- What if one day all buildings could be equipped with windows and facades that satisfy the structure’s every energy need, whether rain or shine?
- That sustainability dream is today one step closer to becoming a reality thanks to Polish physicist and businesswoman Olga Malinkiewicz.
- The 36-year-old has developed a novel inkjet processing method for perovskites — a new generation of cheaper solar cells — that makes it possible to produce solar panels under lower temperatures, thus sharply reducing costs.
- Perovskite solar cells have the potential to address the world energy poverty.
- Solar panels coated with the mineral are light, flexible, efficient, inexpensive and come in varying hues and degrees of transparency.
- They can easily be fixed to almost any surface — be it laptop, car, drone, spacecraft or building — to produce electricity, including in the shade or indoors.

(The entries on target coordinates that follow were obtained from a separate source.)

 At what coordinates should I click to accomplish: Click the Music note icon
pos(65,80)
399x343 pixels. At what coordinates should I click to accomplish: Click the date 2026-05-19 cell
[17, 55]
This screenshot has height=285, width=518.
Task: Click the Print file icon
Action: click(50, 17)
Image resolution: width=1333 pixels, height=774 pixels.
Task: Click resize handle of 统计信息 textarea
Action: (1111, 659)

Though the excitement is new, perovskite has been known to science since at least the 1830s, when it was first identified by German mineralogist Gustav Rose while prospecting in the Ural mountains and named after Russian mineralogist Lev Perovski
In the following decades, synthesising the atomic structure of perovskite became easier.
- But it was not until 2009 that Japanese researcher Tsutomu Miyasaka discovered that perovskites can be used to form photovoltaic solar cells.
Initially the process was complicated and required ultra high temperatures, so only materials that could withstand extreme heat — like glass — could be coated with perovskite cells.
In 2013, researchers figured out a way to coat flexible foil with perovskites using an evaporation method.
Later, she developed an inkjet printing procedure that lowered production costs enough to make mass production economically feasible.
Now high temperatures are no longer required to coat things with a photovoltaic layer.